While it may be difficult to control, parents would do well to know some things about yelling at adolescents.
Yes it is true that yelling can be a way to release emotion, command attention to what you are saying and also show your child that you are in deadly earnest, but it is also true that yelling is much like an adult throwing a tantrum.
Yelling is also a method of intimidation, which is not the way you want your child to comply with your wishes. Yelling is not a good idea for many reasons:
- Respect. A child can lose respect for a yelling adult. When you yell at your child as though you were yourself that child, the child may not see you in an adult light, and may lose respect.
- When yelling a parent is unable to listen; in the process the communication becomes one way. It is not a dialogue but a monologue that a parent is indulging in. Conflict resolution therefore becomes a lot more difficult and there is an inability to see another point of view even if it is reasonable.
- Quite simply yelling at an adolescent can hurt the feelings of an adolescent; they can be overly sensitive and thin skinned at this time.
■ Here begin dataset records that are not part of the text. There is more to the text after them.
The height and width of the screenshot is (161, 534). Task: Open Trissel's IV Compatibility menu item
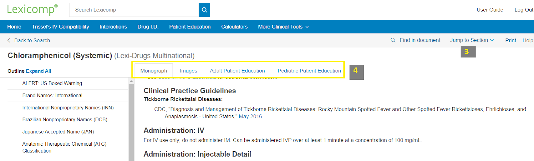60,27
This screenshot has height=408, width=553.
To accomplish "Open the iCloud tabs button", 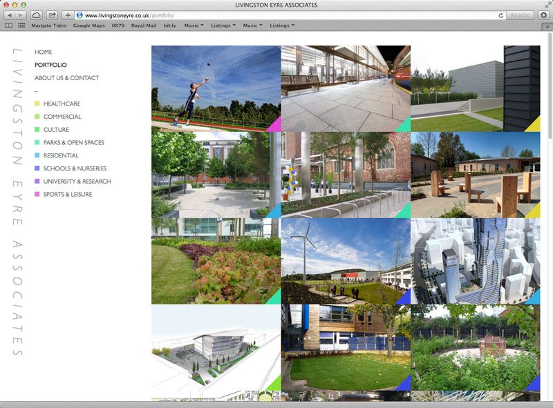I will [37, 15].
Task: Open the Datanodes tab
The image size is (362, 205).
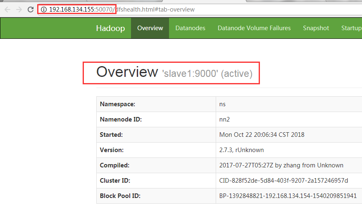Action: pyautogui.click(x=190, y=28)
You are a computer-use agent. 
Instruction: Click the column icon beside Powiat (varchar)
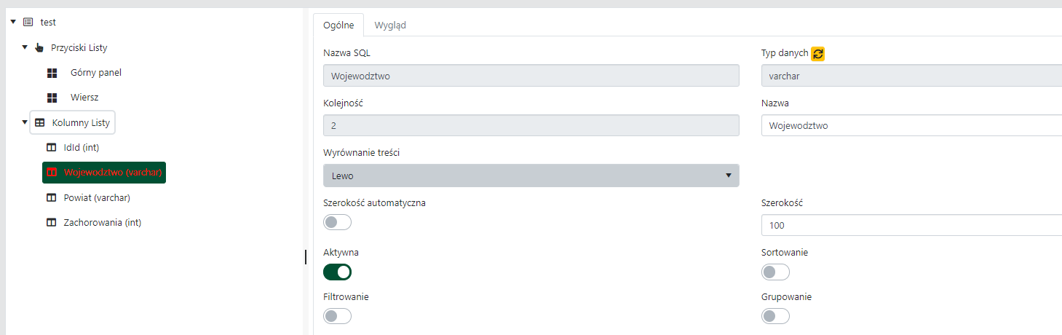(52, 197)
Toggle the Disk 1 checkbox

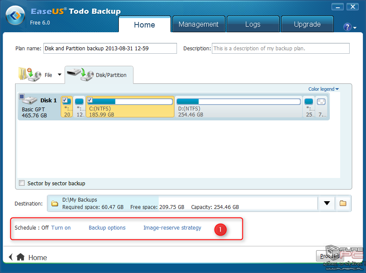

The parent child relationship itself may be at risk of being alienated.
- The child may feel resentment and fear at being yelled at; as a consequence the child could adopt furtive and dishonest behavior to escape another such tongue lashing in the future.
- If a parent yells, this could be a sign to the adolescent that this is OK behavior and he or she may yell right back. It’s a no brainier that this is not a way to resolve a conflict or even get your point across.
- Parents often lose control over the pitch of their voice and choice of words. Abusive or intemperate language cannot be recalled, and the hurt that they can cause may be incalculable. Even apologizing may be no use in the end.
- A parent may think they are being very firm and showing how serious they are about something by yelling. But the message that the child may also be getting is that the parent is experiencing helplessness and desperation at not getting their own way.
- It could actually be very satisfying for a young person to be able to provoke a parent into losing control. In effect, it is the parent who has lost control of the situation which the child has been responsible for bringing about.